What you have to do => Write out every entry precisely as given, leaving the pictures out.

-- Source information follows --

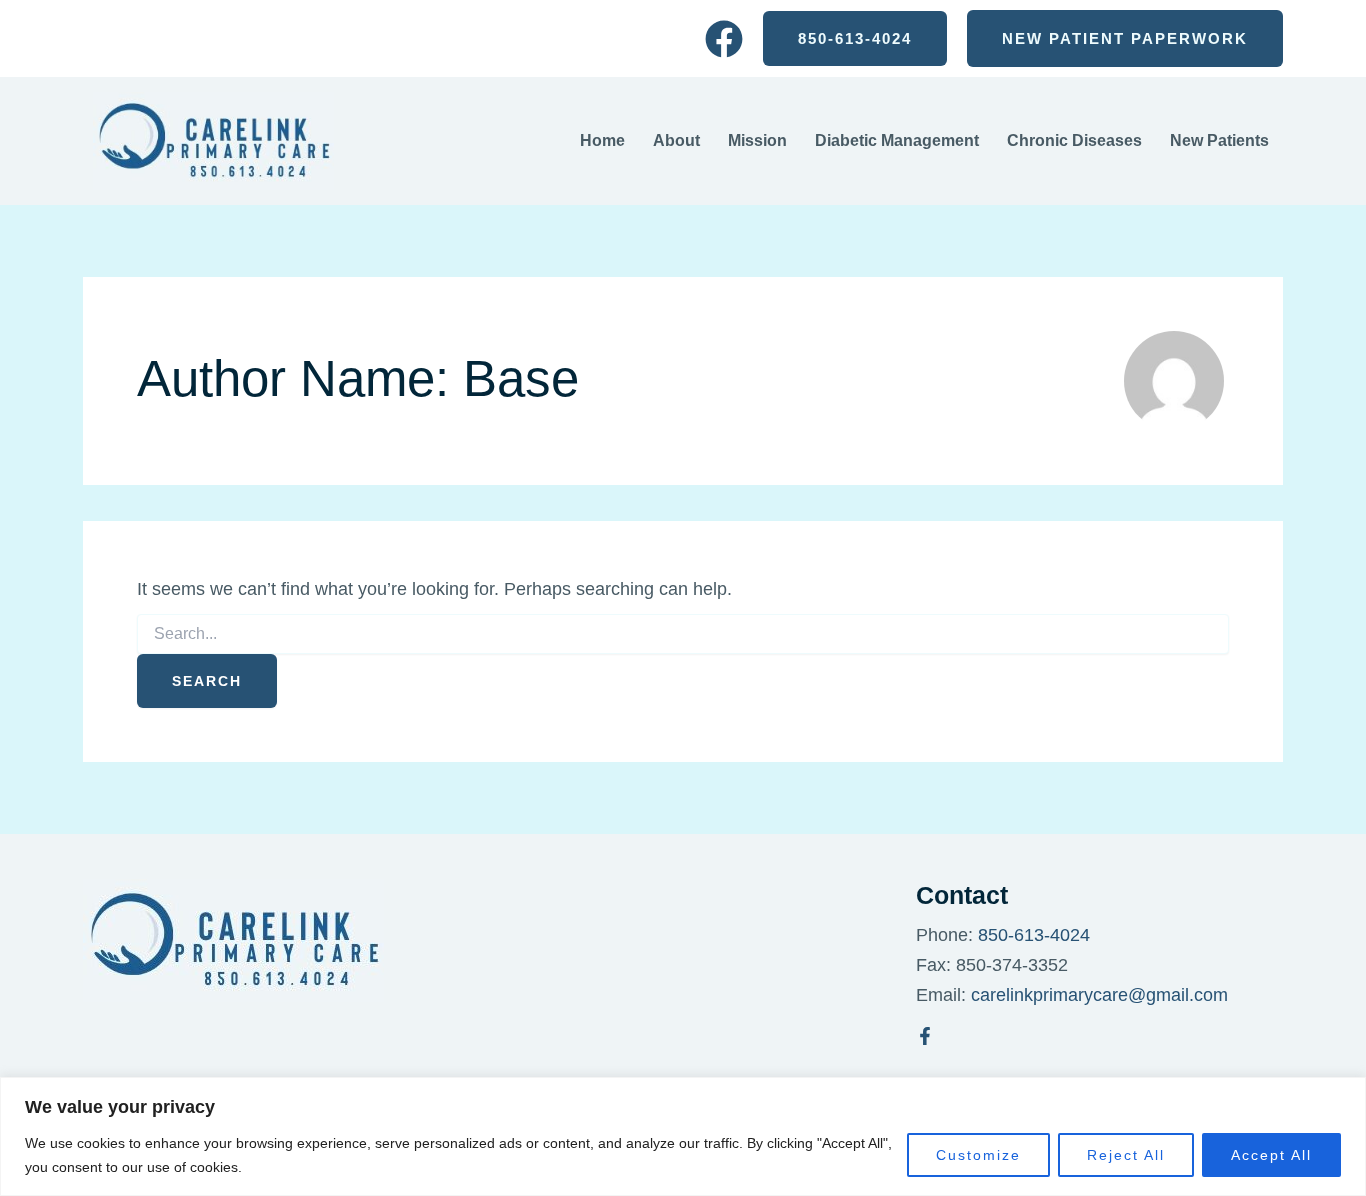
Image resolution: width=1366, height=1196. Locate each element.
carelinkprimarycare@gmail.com (1099, 995)
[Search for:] (683, 634)
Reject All (1126, 1155)
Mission (757, 140)
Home (602, 140)
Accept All (1271, 1155)
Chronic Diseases (1074, 140)
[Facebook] (724, 39)
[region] (683, 1136)
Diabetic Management (897, 140)
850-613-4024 (1034, 935)
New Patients (1219, 140)
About (676, 140)
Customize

-- Source information concluded --

Output for this task =>
Image resolution: width=1366, height=1196. Locate each element.
carelinkprimarycare@gmail.com (1099, 995)
[Search for:] (683, 634)
Reject All (1126, 1155)
Mission (757, 140)
Home (602, 140)
Accept All (1271, 1155)
Chronic Diseases (1074, 140)
[Facebook] (724, 39)
[region] (683, 1136)
Diabetic Management (897, 140)
850-613-4024 (1034, 935)
New Patients (1219, 140)
About (676, 140)
Customize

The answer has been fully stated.